- **Work task**
Return everything in the column summary from "Kenneth Toler, writing" down to "Mississippi's prohibition law.", copied word for word.

Kenneth Toler, writing in the Atlanta Journal-Constitution, as indicated in the above editorial, tells of the hypocritical status of Mississippi's prohibition law.

Drew Pearson tells of Secretary of the Treasury-designate, George Humphrey, being chairman of seven large corporations, president of three, and on the board of directors of 34, companies with total assets of 2.6 billion dollars. Examining his record and that of the other colleagues in the prospective Cabinet, it appeared the President-elect had picked a conservative businessman's Cabinet, but one which was first rate, well ahead of those who had populated the Cabinets under Presidents Harding, Coolidge, and Hoover in the Twenties. He provides detail of Mr. Humphrey's background, indicates that no one of his caliber had sat in the Cabinet since the time of Secretary of the Treasury Andrew Mellon. Despite his business background, Mr. Humphrey had not been anti-labor.

Joseph & Stewart Alsop tell of the President, in his State of the Union message to Congress, having lifted the "paper curtain" regarding the detonation on November 1 of the first hydrogen bomb on Eniwetok. They indicate that, while the public should be grateful for the limited disclosure, it was still worth considering how the paper curtain had operated to exclude the people from decisions of great national import and hide facts of national significance.

The theory of the hydrogen bomb had been published in 1945, shortly after the Hiroshima bomb had been dropped, by Hans Thirring, an Austrian scientist, who had no access to classified U.S. information. The theoretical possibility of a hydrogen bomb was known in the U.S. as well at that time, and at the end of the war, the question had arisen as to whether a project like that which had developed the atomic bomb, should be undertaken to develop the hydrogen bomb. The President referred the matter to a committee of scientists, headed by Dr. Vannevar Bush. That committee wound up recommending against the development, as long as the U.S. had exclusive possession of atomic weapons, placing it far ahead in the arms race, and the President adopted that recommendation. From 1945 until 1949, important research was conducted in secret on the hydrogen bomb, but no development took place until after the Soviets had detonated their first atomic bomb in August, 1949.

At that point, some of the scientists who were aware of the practical possibility of a hydrogen bomb insisted that U.S. policy be altered to permit development of it. But there was great division among the scientists and among the commissioners of the Atomic Energy Commission. Commissioners Gordon Dean and Lewis Strauss were the primary advocates for development of the hydrogen bomb, while then-chairman David Lilienthal led the opposition. The military chiefs of staff supported development, but the State Department took a neutral attitude. The President eventually announced, somewhat ambiguously, that he had ordered the AEC to continue its work on the hydrogen bomb, and shortly thereafter, Mr. Dean replaced Mr. Lilienthal as chairman of the AEC, at which point Mr. Dean secured from the President priority status for development of the hydrogen bomb. The appropriations for the project were requested right at the start of the Korean War.

- **Dataset**

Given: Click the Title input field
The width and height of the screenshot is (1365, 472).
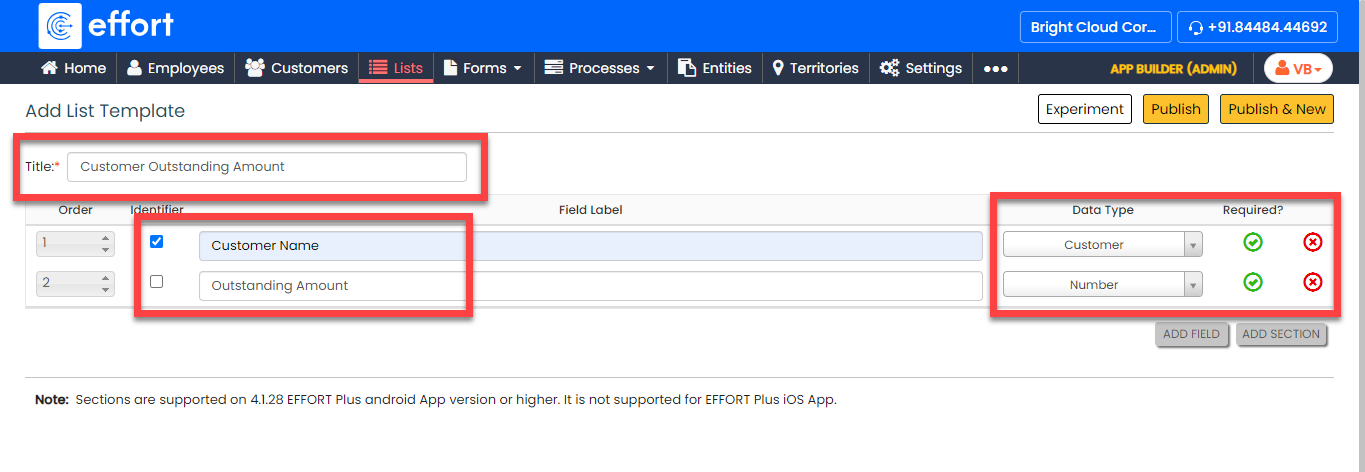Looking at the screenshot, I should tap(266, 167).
---
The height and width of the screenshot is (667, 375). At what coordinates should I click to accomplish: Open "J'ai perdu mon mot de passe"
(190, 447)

- **Solution**
Kenneth Toler, writing in the Atlanta Journal-Constitution, as indicated in the above editorial, tells of the hypocritical status of Mississippi's prohibition law.